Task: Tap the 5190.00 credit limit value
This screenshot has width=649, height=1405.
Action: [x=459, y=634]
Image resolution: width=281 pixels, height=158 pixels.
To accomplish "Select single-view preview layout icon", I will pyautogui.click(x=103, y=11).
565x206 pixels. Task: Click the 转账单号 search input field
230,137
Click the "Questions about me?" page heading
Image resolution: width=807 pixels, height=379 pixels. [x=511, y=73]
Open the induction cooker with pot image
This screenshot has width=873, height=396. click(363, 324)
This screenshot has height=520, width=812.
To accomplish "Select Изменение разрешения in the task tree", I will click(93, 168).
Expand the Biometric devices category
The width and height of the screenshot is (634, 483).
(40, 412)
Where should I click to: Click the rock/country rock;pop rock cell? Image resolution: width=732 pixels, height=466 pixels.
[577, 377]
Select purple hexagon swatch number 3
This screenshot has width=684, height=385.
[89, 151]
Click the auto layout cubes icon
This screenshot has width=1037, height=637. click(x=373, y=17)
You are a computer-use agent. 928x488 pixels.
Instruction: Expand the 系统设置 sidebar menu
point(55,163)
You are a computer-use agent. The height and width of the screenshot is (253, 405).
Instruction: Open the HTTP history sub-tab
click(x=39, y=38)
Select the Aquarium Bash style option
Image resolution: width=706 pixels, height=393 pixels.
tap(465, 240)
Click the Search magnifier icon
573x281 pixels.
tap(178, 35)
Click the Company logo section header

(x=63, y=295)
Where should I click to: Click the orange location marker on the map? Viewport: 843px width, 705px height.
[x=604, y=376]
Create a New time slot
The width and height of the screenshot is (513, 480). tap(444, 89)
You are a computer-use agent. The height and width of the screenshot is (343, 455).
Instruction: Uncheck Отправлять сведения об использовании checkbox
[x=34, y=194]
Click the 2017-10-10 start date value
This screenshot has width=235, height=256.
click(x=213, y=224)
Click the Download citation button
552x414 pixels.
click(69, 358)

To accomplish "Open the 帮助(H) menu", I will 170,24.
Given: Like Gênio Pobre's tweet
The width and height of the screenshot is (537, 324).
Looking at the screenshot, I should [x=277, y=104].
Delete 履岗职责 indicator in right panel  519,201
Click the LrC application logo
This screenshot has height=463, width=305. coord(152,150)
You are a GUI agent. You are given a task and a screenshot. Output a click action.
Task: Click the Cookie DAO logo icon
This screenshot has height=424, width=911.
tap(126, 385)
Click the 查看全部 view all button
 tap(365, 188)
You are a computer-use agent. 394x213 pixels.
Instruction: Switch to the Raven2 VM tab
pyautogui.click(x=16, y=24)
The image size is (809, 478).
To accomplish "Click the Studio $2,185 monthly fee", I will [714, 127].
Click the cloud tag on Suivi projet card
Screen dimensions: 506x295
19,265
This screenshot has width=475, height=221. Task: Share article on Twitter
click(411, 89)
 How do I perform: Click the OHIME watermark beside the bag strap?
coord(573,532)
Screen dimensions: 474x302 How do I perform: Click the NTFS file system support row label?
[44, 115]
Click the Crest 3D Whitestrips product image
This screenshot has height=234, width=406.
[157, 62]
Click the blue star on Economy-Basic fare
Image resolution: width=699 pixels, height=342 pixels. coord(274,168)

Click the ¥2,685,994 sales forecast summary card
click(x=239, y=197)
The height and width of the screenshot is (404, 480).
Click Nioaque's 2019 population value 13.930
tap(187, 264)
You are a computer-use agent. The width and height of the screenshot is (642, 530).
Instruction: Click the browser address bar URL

———

Goal of the exercise: Show each line of the material holding "computer".

Expected answer:
You are a computer-use agent. 928x488 pixels.
You are a computer-use agent. The height and width of the screenshot is (253, 405).
You are a computer-use agent. The height and width of the screenshot is (343, 455).
You are a computer-use agent. 394x213 pixels.
You are a computer-use agent. The width and height of the screenshot is (642, 530).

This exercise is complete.